JMI Hospital Requisite gets BSEC nod for Tk75cr IPO
The company will spend the fund on purchasing machinery and land and loan repayment
Key Points
- The cut-off price will be determined by the book-building method
- General investors will get a 20% discount on the cut-off price
- The firm cannot approve any inter-company loan from now on
JMI Hospital Requisite Manufacturing Ltd on Tuesday received approval from the Bangladesh Securities and Exchange Commission (BSEC) to raise Tk75 crore from the capital market.
The modern medical instrument and hospital equipment manufacturer in Bangladesh will collect the fund from stock market investors by issuing an initial public offering (IPO) under the book-building system.

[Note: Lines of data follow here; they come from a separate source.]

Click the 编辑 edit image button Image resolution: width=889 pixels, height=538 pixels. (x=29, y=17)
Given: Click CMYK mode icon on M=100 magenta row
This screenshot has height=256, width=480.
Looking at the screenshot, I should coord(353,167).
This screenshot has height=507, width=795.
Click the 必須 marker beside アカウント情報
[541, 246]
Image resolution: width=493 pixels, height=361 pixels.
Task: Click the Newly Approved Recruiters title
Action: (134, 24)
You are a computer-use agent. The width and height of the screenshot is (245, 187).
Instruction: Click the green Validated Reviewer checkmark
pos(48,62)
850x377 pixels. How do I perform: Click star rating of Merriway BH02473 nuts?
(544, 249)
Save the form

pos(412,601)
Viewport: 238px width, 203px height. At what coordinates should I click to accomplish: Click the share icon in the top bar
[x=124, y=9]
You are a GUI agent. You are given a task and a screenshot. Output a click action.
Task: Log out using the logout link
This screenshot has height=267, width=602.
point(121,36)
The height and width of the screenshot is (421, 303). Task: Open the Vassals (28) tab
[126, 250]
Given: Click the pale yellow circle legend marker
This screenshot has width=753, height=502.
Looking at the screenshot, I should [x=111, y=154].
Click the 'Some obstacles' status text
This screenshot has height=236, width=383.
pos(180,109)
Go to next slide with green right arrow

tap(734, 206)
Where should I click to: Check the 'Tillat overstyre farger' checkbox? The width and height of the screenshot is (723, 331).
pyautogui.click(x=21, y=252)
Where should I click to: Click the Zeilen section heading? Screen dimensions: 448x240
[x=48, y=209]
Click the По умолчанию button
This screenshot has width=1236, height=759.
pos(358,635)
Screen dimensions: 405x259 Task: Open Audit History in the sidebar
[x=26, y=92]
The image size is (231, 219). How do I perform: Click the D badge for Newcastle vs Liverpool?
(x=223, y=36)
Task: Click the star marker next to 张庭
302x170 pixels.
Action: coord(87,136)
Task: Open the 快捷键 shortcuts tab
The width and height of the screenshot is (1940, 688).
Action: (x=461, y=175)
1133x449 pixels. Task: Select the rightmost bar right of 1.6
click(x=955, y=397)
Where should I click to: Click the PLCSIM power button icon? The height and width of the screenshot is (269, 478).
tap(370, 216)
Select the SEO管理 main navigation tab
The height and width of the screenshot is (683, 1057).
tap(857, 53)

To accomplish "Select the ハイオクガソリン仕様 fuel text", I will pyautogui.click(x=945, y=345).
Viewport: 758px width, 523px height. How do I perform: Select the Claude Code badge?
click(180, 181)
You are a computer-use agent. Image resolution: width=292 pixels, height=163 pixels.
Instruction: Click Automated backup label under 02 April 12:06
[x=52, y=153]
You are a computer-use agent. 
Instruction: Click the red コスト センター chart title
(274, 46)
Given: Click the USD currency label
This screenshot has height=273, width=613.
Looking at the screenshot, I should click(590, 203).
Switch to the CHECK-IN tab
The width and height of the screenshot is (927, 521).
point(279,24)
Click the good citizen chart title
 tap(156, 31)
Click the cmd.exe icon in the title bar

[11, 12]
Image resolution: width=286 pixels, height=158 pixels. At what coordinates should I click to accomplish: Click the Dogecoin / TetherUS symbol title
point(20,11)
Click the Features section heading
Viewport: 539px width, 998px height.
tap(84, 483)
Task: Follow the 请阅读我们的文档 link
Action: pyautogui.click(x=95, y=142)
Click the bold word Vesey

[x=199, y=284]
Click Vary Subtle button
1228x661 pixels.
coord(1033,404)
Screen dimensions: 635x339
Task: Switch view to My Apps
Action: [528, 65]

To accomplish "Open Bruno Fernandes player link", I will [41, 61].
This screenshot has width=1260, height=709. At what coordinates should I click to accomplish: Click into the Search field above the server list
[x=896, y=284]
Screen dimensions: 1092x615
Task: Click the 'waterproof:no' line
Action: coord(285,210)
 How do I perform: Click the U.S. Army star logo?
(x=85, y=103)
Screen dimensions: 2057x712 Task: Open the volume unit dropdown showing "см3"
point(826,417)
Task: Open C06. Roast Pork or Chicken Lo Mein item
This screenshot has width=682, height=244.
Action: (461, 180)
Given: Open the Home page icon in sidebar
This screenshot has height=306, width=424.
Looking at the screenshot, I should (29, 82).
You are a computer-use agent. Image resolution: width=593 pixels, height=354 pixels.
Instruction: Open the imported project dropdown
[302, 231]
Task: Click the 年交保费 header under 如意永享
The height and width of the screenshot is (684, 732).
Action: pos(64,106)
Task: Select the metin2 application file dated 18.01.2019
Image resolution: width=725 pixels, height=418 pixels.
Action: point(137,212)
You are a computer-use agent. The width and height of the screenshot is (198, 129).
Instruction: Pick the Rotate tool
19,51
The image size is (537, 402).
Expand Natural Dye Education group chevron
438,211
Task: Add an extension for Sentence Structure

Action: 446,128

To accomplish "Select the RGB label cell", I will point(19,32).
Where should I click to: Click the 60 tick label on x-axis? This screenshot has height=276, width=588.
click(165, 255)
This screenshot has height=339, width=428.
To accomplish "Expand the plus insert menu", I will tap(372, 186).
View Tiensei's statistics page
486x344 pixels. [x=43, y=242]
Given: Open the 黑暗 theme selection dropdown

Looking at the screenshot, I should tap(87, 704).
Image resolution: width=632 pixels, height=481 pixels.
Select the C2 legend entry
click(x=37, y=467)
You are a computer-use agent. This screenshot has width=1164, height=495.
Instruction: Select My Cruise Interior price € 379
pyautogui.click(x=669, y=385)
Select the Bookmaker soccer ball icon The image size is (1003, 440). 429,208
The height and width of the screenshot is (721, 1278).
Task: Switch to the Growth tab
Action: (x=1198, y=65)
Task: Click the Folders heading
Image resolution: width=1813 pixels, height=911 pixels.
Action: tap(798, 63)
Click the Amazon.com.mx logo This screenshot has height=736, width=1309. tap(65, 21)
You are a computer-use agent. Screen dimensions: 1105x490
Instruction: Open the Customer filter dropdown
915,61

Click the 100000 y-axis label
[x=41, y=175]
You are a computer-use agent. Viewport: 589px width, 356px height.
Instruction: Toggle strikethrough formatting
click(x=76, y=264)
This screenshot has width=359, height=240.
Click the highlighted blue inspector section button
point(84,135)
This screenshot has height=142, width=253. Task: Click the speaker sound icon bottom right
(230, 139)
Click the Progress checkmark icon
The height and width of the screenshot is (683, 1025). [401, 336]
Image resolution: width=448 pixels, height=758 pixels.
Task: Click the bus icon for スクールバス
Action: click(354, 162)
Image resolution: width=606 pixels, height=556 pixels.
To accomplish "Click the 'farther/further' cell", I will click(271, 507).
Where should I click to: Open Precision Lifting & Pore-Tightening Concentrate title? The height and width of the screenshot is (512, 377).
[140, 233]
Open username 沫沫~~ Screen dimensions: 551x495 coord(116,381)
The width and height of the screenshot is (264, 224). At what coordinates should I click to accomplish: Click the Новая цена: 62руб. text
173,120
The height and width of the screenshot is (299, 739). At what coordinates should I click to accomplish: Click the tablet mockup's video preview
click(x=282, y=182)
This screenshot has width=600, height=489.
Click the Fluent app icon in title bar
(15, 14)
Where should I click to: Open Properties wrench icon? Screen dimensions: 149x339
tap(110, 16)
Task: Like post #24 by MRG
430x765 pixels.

It will spend the fund on purchasing machinery and land as well as loan repayment.
Now, the company will have to determine the cut-off price of its shares from institutional investors and publish a vetted IPO prospectus.
After getting the cut-off price, the company will issue shares to the general public at a 20% discount on the price.
The cut-off price is the price point where institutional investors absorb all the primary shares allocated for them in an IPO under the book building method.
JMI Hospital Requisite Manufacturing Ltd has a trading and distribution business of other medical instruments.
The factory of the company is situated at Gazaria, Munshiganj. More than 500 employees are working in the company.
The company had earlier applied to the commission for IPO. But in July 2020, the commission rejected the application as the company failed to comply with the regulatory requirements.
Besides, the Investment Corporation of Bangladesh (ICB) invested Tk81 crore as a placement share of JMI, which was bought at a premium.
But ICB Capital Management Ltd was also the issue manager of the company, along with Janata Capital and Investment Limited.
According to the law, an issue manager cannot hold shares of its issuer company.
On 30 June 2020, the net asset value per share of the company was Tk27.78 without revaluation and Tk29.99 with revaluation.
Five years' weighted average earnings per share of the company were Tk2.42. Its paid-up capital is Tk90 crore.
The company will not be able to approve inter-company loans. It will not be able to recommend any dividend, its approval, and distribution before it gets listed on the stock market.